| Data for locating visible targets |
──────
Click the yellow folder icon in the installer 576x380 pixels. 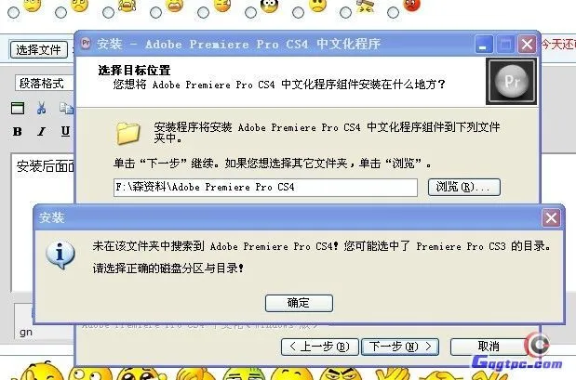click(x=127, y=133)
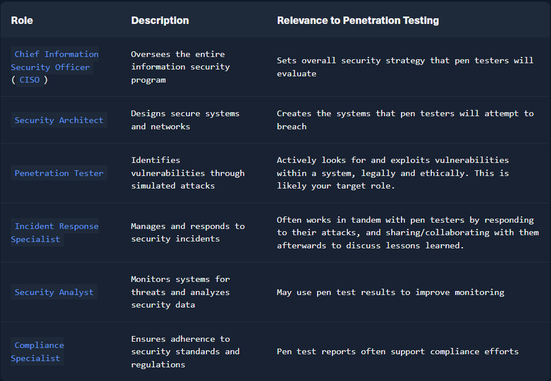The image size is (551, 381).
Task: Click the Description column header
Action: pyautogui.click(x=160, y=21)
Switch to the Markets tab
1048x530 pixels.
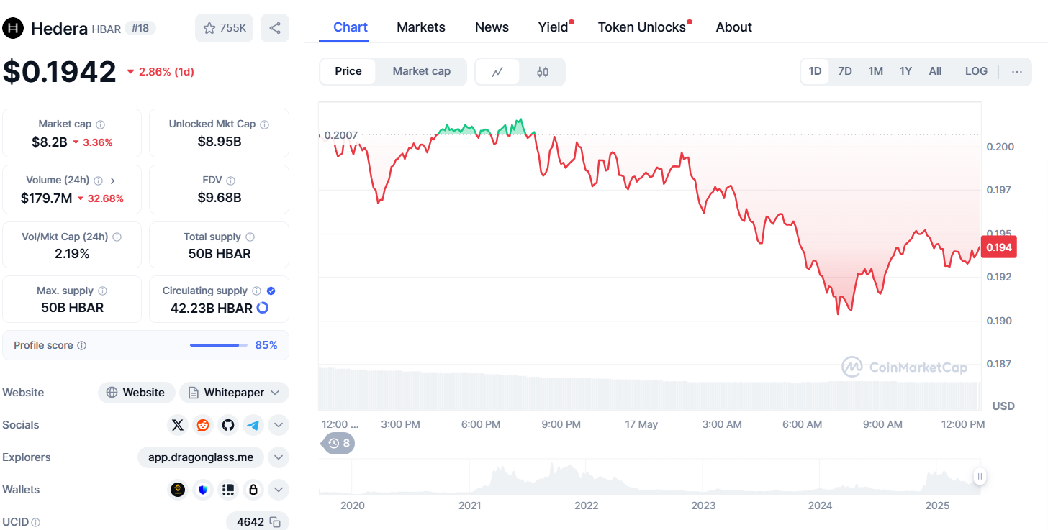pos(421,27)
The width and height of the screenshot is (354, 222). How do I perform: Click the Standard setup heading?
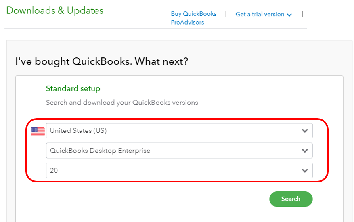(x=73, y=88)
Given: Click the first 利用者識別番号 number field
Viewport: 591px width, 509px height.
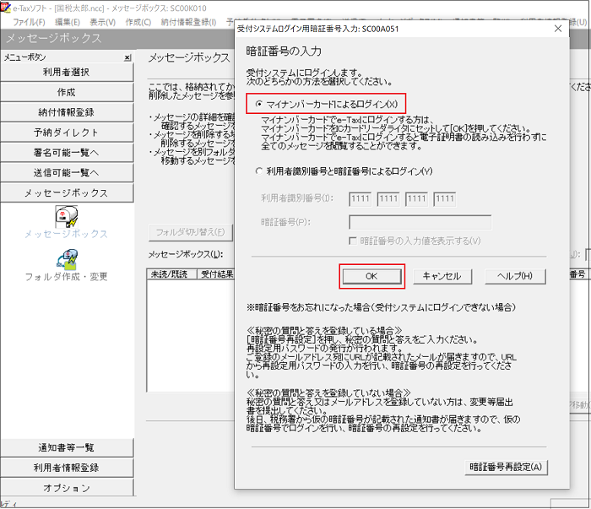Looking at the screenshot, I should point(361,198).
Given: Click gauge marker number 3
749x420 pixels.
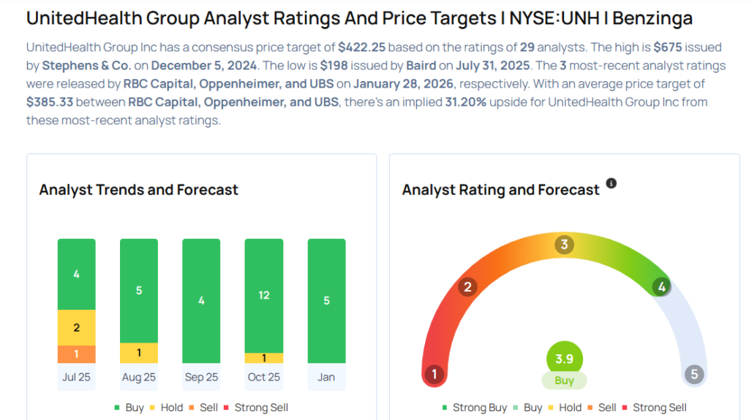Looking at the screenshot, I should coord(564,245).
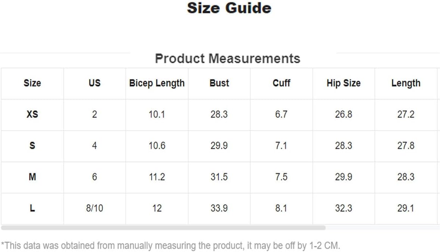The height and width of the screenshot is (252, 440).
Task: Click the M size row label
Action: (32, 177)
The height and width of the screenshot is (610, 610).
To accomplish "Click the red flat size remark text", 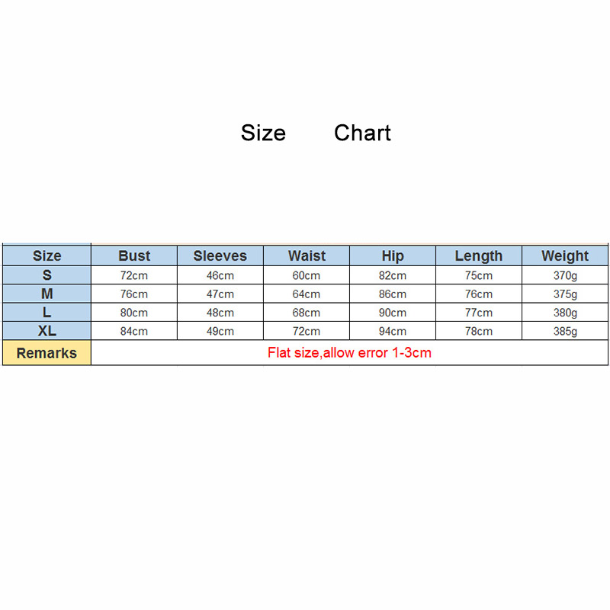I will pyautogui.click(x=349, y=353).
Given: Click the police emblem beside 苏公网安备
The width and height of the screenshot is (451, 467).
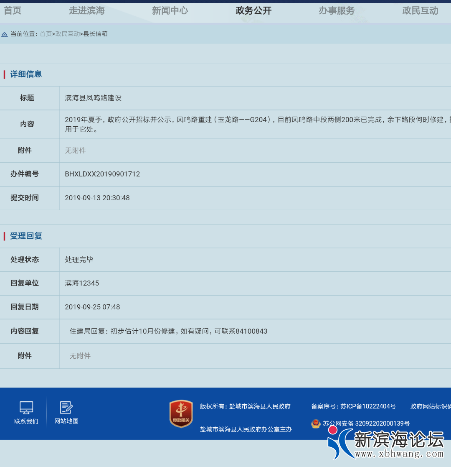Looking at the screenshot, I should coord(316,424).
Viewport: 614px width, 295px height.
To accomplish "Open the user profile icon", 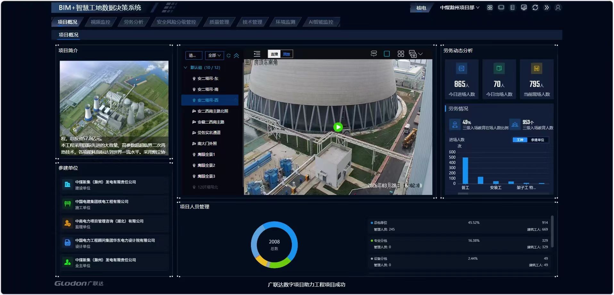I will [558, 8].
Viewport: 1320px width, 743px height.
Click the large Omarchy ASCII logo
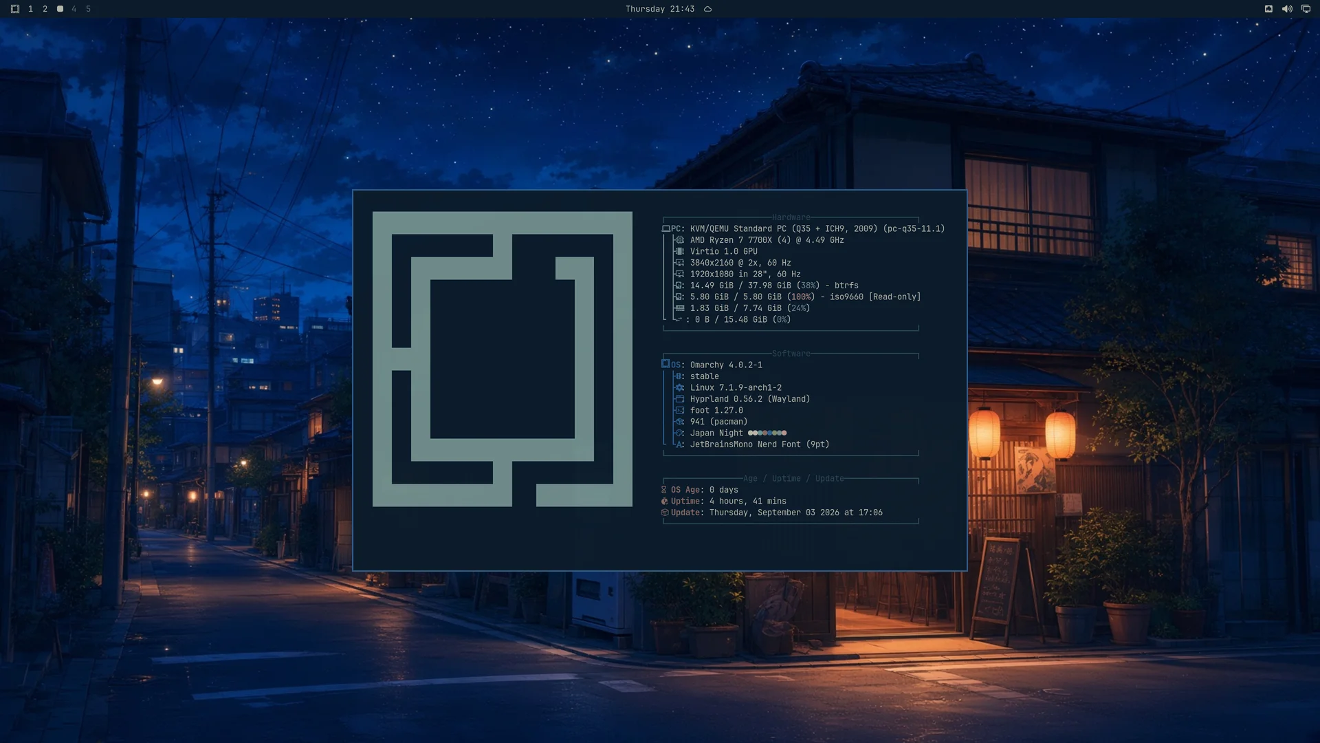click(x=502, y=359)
──────
| Exercise aim |
Rewrite the entries from the line with "Viewport: 1320px width, 743px height." through the last entry, raising every coordinate in the answers by 88. Leave the pictures out.

| Written answer |
Viewport: 1320px width, 743px height.
Click the large Omarchy ASCII logo
click(x=590, y=447)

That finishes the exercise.